When I arrived, I saw a group of peaceful demonstrators holding signs and expressing their opinions. They held signs saying “teach respect, not racism,” “stop identity theft,” and “Native Americans are not mascots.” The crowded included people of all races and backgrounds. I was surprised to learn that many of the people were there not to demonstrate but rather for protection. This thought was quite unsettling as I later learned about previous actions directed against the demonstrators- dead animals left on doorsteps, people saying racial epithets under their breath, and car break lines being cut.
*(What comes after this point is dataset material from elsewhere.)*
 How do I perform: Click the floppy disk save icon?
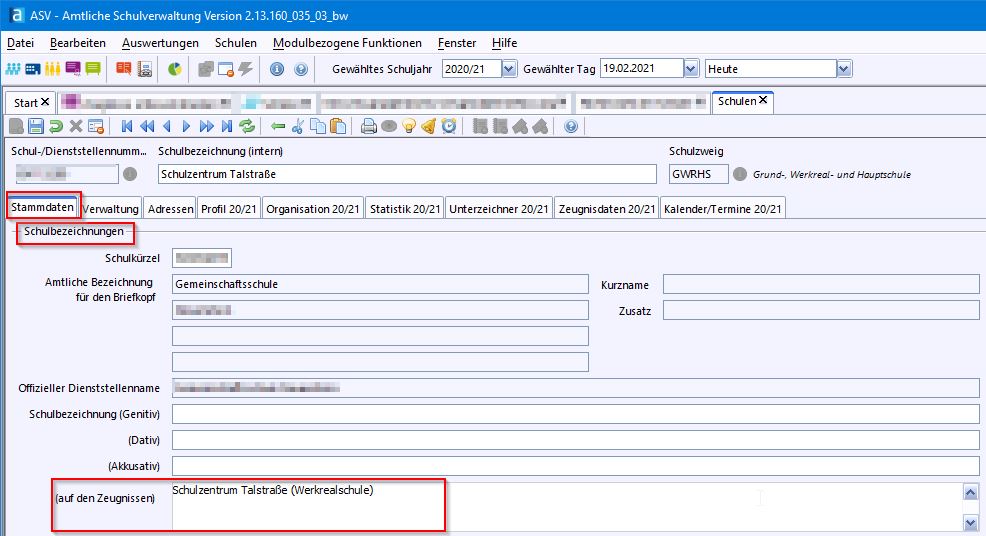pyautogui.click(x=36, y=126)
The evening changed when an opposing demonstration started to grow across the school entrance. It consisted of high schoolers from Clinton High proudly wearing their “Redskins forever” T-shirts. They said their “Go Redskins!” cheers with all their youthful exuberance and received “Go Redskins!” responses from many honking cars driving by. It was quite a striking image hearing these chants and seeing a giant cardboard Indian head thrust into the air when just 20 feet away stood a group of Native Americans. Somehow calling this situation ironic felt a little like an understatement. This went on until it was time for the school board meeting.
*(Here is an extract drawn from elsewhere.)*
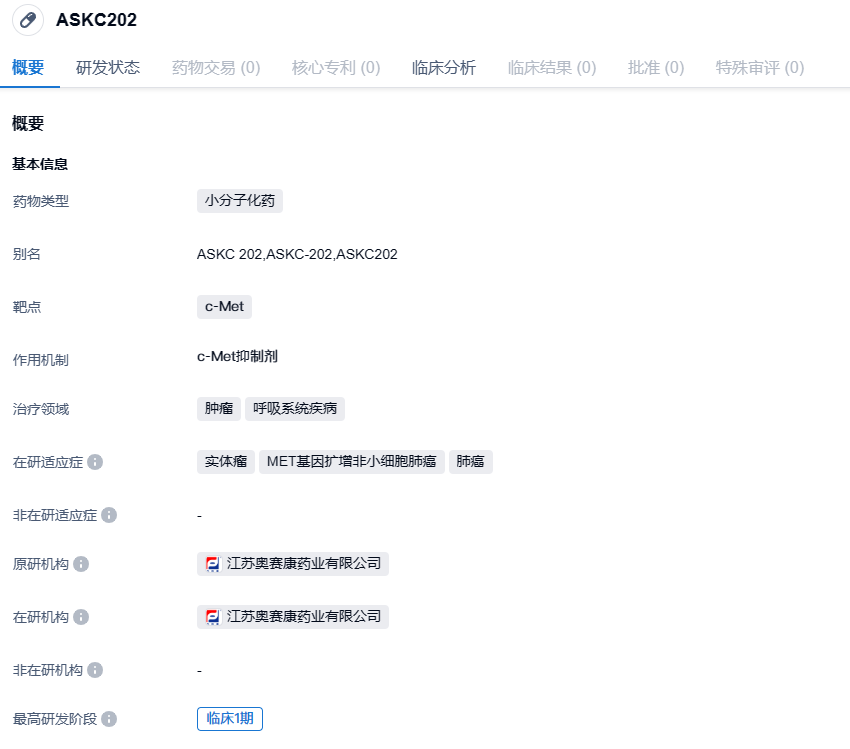Image resolution: width=850 pixels, height=749 pixels.
Task: Click company logo in 原研机构 row
Action: (212, 564)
The school board meeting was inside the High School library, local residents on one side and the school board on the other. As they finished their business, it finally came time for public comment when Elspeth, who together with sister Kylista has spearheaded this movement for more than a year and a half now, spoke first. She argued the merits of her case: the history of the term Redskins, it's attachment to the murder of Native people, how mascots steal the identity from real Native Americans.
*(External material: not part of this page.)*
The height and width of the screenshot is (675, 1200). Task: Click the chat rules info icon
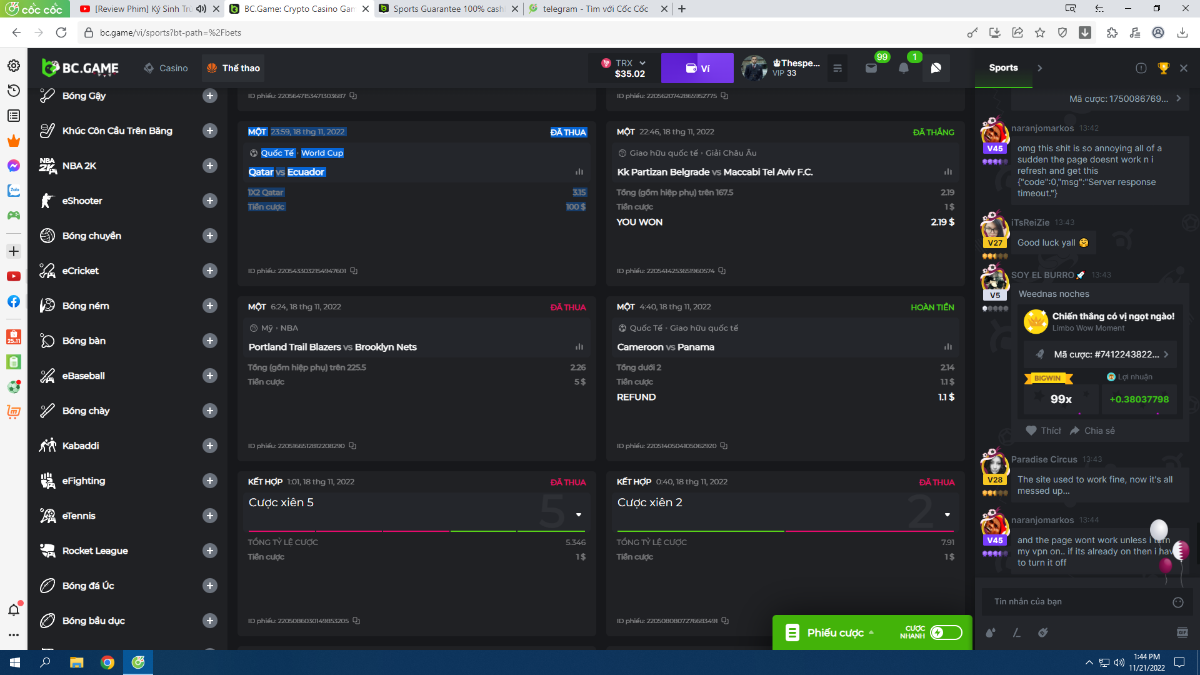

By this time the students from outside came inside and lined one entire wall of the library. They were well-behaved and some spoke in defense of the Redskins mascot. Essentially, it was thirty minutes of back and forth between supporters of keeping the mascot and supporters of changing the mascot.
Some of the arguments went as follows:
Keep the mascot:
"I don't see anything wrong with the name."
"This name was chosen to honor and respect the native people"
"I'm a card carrying member (while holding the card) of the (fill in the blank) tribe and I am ashamed of these two women bringing this up. I'm proud of my Redskins."
Change the mascot:
"I find the name truly abhorrent and it does not honor my people."
"The name Redskins is directly attached to the bounties put on native people and the murder of innocent people."
"Using Native American as mascots not only harms the self-esteem and well-being of native people, but also teaches all young people in this place of learning that it is somehow okay to stereotype an entire group of people."
One of the most striking arguments was from Jeanette Henagan, a local resident and president of the Lenawee county NAACP. When you watch this video I want you to watch not only Jeanette but the people sitting around her.
After 30 minutes had elapsed, the school board called an end to public comment (a surprise to some people) and the crowd slowly dispersed. I talked with many of the demonstrators after and learned some interesting things. The most surprising was how one person had been approached by some of the students after he left. They asked him about his position, unsure of which side he supported. This person then went ahead and challenged the students to do their own research and come to their own conclusions, even giving them copies of a paper he had written on this topic. Otherwise, the evening ended peacefully and people went their own ways.
I'm currently putting together my thoughts about the evening and the issue. They will be posted as soon as I can think it all through and write it down.